§ Task
Stop after the line containing "Task: Click the theme"; retype every line of the data before it exactly, starting from the first.

§ Data listing
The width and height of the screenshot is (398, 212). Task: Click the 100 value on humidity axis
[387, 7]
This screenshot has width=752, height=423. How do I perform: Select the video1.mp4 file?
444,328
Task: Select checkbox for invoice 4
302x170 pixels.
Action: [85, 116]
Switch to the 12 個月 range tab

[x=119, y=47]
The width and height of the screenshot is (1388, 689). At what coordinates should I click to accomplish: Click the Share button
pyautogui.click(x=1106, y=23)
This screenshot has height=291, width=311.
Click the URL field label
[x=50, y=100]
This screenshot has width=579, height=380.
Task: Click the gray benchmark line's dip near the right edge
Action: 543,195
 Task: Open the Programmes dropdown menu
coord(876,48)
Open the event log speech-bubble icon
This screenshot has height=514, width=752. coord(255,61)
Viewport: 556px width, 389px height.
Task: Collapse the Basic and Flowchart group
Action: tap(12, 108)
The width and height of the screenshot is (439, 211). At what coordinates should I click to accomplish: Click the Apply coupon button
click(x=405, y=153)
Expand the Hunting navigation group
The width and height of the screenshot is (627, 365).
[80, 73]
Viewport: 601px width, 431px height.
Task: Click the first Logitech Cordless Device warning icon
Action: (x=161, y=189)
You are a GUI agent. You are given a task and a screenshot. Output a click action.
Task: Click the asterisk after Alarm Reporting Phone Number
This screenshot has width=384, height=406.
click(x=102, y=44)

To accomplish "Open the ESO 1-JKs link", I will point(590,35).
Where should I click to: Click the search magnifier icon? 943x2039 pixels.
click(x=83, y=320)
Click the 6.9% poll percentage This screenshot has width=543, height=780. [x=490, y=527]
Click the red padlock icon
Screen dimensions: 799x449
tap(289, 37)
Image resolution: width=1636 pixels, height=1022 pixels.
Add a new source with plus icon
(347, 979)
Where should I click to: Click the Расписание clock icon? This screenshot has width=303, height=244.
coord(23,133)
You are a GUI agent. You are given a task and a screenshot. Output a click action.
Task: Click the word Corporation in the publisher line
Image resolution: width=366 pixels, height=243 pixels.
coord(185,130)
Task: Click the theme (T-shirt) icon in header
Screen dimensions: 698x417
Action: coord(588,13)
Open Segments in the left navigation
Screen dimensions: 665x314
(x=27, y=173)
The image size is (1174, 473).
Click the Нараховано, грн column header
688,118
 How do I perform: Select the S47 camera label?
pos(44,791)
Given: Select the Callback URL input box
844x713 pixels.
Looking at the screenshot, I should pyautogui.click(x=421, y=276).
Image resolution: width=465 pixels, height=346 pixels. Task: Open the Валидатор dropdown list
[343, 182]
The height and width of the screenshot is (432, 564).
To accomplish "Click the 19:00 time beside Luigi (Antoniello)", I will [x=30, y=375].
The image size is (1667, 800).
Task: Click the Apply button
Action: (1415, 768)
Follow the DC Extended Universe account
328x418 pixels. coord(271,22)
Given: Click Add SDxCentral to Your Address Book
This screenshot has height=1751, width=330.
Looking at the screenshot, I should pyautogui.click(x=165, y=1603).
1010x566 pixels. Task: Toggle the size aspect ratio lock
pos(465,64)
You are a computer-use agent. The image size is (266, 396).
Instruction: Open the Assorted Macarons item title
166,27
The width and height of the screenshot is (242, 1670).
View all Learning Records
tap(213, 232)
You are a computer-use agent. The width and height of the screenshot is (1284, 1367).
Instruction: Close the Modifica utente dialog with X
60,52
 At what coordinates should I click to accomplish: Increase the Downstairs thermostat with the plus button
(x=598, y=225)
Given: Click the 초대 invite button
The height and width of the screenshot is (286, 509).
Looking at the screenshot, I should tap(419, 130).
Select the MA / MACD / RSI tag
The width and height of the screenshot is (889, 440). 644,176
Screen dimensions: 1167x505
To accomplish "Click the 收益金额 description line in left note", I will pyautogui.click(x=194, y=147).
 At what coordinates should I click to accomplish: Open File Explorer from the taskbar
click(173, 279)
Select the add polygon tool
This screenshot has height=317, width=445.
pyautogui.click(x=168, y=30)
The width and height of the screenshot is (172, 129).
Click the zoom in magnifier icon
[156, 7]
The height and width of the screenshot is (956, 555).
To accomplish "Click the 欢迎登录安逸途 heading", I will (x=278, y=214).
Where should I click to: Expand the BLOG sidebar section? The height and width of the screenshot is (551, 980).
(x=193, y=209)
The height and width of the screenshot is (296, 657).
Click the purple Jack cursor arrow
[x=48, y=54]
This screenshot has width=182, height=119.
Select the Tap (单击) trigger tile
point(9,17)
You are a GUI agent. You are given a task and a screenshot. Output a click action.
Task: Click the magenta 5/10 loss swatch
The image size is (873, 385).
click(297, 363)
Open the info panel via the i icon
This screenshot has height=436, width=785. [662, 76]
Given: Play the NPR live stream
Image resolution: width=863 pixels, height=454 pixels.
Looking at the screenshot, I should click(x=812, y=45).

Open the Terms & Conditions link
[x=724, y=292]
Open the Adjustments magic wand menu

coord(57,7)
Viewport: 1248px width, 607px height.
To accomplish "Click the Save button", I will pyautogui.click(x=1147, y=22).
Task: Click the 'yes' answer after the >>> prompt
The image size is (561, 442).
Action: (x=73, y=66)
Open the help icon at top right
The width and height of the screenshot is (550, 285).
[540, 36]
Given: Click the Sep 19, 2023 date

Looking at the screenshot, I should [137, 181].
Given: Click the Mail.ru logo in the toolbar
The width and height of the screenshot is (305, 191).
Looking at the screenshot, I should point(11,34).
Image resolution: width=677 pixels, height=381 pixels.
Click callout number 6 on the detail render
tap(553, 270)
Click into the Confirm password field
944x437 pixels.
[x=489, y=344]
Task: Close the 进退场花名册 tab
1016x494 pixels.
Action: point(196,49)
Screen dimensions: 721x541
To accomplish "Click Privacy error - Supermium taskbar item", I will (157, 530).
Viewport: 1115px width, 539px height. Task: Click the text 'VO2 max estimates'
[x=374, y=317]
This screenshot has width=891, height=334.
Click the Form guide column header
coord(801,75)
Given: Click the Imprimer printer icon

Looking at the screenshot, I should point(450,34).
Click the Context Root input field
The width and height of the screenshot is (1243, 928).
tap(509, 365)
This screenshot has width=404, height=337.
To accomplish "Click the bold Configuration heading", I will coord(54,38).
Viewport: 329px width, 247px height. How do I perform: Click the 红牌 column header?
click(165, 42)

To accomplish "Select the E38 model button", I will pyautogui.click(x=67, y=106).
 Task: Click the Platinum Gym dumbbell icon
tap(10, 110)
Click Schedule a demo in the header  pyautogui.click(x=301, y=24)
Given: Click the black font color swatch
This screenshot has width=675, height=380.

§ Solution below
The width and height of the screenshot is (398, 212). Task: Click the 100 value on humidity axis
[387, 7]
This screenshot has width=752, height=423. How do I perform: Select the video1.mp4 file?
444,328
Task: Select checkbox for invoice 4
302x170 pixels.
Action: [85, 116]
Switch to the 12 個月 range tab

[x=119, y=47]
The width and height of the screenshot is (1388, 689). At what coordinates should I click to accomplish: Click the Share button
pyautogui.click(x=1106, y=23)
This screenshot has height=291, width=311.
Click the URL field label
[x=50, y=100]
This screenshot has width=579, height=380.
Task: Click the gray benchmark line's dip near the right edge
Action: 543,195
 Task: Open the Programmes dropdown menu
coord(876,48)
Open the event log speech-bubble icon
This screenshot has height=514, width=752. coord(255,61)
Viewport: 556px width, 389px height.
Task: Collapse the Basic and Flowchart group
Action: tap(12, 108)
The width and height of the screenshot is (439, 211). At what coordinates should I click to accomplish: Click the Apply coupon button
click(x=405, y=153)
Expand the Hunting navigation group
The width and height of the screenshot is (627, 365).
[80, 73]
Viewport: 601px width, 431px height.
Task: Click the first Logitech Cordless Device warning icon
Action: (x=161, y=189)
You are a GUI agent. You are given a task and a screenshot. Output a click action.
Task: Click the asterisk after Alarm Reporting Phone Number
This screenshot has width=384, height=406.
click(x=102, y=44)

To accomplish "Open the ESO 1-JKs link", I will point(590,35).
Where should I click to: Click the search magnifier icon? 943x2039 pixels.
click(x=83, y=320)
Click the 6.9% poll percentage This screenshot has width=543, height=780. [x=490, y=527]
Click the red padlock icon
Screen dimensions: 799x449
tap(289, 37)
Image resolution: width=1636 pixels, height=1022 pixels.
Add a new source with plus icon
(347, 979)
Where should I click to: Click the Расписание clock icon? This screenshot has width=303, height=244.
coord(23,133)
You are a GUI agent. You are given a task and a screenshot. Output a click action.
Task: Click the word Corporation in the publisher line
Image resolution: width=366 pixels, height=243 pixels.
coord(185,130)
Task: Click the theme (T-shirt) icon in header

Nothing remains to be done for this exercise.